Collaborative Governance: The Key to Achieving Compliance
Finally, Reggianini emphasizes that the success of the proposal relies on widespread adoption of privacy-enhancing technologies by the community, support from developers, and potential alignment with EU regulatory bodies. Through a collaborative governance model, Ethereum can establish voluntary conduct guidelines, further clarifying role divisions and reducing compliance risks.
Effect: Collaborative governance ensures consistency between technology and regulatory requirements, promoting the sustainable development of the Ethereum ecosystem.
The EU’s General Data Protection Regulation (GDPR) is a regulation that came into effect in May 2018, aimed at protecting the personal data and privacy rights of EU citizens, regulating organizations’ behavior in processing personal data.

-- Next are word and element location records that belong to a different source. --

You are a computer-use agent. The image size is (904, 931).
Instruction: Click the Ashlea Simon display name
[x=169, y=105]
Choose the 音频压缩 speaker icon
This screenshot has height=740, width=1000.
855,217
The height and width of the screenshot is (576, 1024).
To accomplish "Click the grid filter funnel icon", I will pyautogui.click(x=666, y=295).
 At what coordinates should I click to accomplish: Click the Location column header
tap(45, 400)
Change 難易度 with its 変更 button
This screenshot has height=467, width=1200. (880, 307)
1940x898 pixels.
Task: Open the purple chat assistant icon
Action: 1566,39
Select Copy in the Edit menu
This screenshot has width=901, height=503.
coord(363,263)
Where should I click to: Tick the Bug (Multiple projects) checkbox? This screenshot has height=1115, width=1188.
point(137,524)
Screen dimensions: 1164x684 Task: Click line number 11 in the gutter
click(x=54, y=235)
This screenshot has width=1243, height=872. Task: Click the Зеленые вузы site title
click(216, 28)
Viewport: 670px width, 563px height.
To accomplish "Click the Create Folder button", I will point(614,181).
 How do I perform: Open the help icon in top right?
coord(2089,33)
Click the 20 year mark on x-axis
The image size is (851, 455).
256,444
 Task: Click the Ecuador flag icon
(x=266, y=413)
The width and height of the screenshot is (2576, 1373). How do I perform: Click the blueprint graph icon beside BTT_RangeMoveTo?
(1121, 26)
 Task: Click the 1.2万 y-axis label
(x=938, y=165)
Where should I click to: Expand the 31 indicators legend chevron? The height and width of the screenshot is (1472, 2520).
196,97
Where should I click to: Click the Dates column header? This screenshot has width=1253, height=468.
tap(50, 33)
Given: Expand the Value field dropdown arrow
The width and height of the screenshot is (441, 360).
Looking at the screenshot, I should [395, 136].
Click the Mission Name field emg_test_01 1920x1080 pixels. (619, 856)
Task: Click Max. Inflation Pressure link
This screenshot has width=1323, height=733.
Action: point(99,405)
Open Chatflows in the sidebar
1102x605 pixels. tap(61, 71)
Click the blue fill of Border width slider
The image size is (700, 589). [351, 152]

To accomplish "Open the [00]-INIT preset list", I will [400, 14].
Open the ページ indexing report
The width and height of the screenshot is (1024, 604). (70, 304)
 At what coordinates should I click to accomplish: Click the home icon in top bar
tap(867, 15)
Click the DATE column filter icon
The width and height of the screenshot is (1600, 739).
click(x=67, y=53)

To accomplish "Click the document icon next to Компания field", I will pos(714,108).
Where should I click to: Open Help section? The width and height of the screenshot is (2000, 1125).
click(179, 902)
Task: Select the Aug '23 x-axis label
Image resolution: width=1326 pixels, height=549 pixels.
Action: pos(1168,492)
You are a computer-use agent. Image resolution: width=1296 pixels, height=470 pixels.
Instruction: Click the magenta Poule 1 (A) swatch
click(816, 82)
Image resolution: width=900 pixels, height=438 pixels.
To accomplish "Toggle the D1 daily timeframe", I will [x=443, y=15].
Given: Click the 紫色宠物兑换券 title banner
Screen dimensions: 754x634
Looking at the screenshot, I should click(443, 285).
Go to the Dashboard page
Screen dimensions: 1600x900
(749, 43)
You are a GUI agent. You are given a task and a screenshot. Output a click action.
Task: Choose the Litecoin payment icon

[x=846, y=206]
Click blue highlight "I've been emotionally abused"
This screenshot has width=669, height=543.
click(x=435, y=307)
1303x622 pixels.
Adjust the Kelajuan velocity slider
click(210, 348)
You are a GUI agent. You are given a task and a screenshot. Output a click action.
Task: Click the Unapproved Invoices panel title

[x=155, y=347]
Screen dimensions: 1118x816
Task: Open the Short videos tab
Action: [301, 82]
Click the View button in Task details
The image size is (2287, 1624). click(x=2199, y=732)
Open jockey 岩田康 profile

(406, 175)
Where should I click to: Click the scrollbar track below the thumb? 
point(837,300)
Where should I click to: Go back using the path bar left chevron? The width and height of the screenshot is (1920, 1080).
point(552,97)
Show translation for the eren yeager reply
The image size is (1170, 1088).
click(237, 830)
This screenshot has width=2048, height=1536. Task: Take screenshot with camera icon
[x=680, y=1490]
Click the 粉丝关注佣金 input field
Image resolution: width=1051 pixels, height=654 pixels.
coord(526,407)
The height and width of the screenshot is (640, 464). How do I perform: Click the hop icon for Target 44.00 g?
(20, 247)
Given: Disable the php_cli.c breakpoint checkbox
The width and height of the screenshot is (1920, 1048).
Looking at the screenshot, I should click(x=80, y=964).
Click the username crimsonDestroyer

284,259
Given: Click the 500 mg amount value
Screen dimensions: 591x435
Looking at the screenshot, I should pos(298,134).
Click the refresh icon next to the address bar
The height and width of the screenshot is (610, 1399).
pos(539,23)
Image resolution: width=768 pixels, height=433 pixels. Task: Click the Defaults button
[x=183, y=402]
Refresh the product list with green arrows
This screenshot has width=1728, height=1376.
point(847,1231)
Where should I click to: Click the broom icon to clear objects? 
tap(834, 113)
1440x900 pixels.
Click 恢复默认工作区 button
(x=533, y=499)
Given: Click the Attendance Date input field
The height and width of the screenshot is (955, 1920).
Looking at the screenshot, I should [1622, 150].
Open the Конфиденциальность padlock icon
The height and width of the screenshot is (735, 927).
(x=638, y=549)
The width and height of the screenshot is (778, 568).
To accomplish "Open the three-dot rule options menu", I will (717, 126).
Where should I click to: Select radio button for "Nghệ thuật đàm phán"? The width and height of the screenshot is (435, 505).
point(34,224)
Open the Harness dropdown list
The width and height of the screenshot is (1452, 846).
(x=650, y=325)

It requires data processing to be lawful and transparent, ensuring data minimization, security, and accountability, granting individuals rights to access, correct, and delete their data, and applies to entities processing EU citizens’ data globally, with substantial fines for noncompliance. For public permissionless blockchains like Ethereum, GDPR poses challenges, as its immutability and decentralized features conflict with GDPR’s rights to deletion and data minimization principles. All nodes processing data may be seen as “controllers,” increasing compliance responsibilities; personal data, if placed on-chain, becomes difficult to delete or anonymize.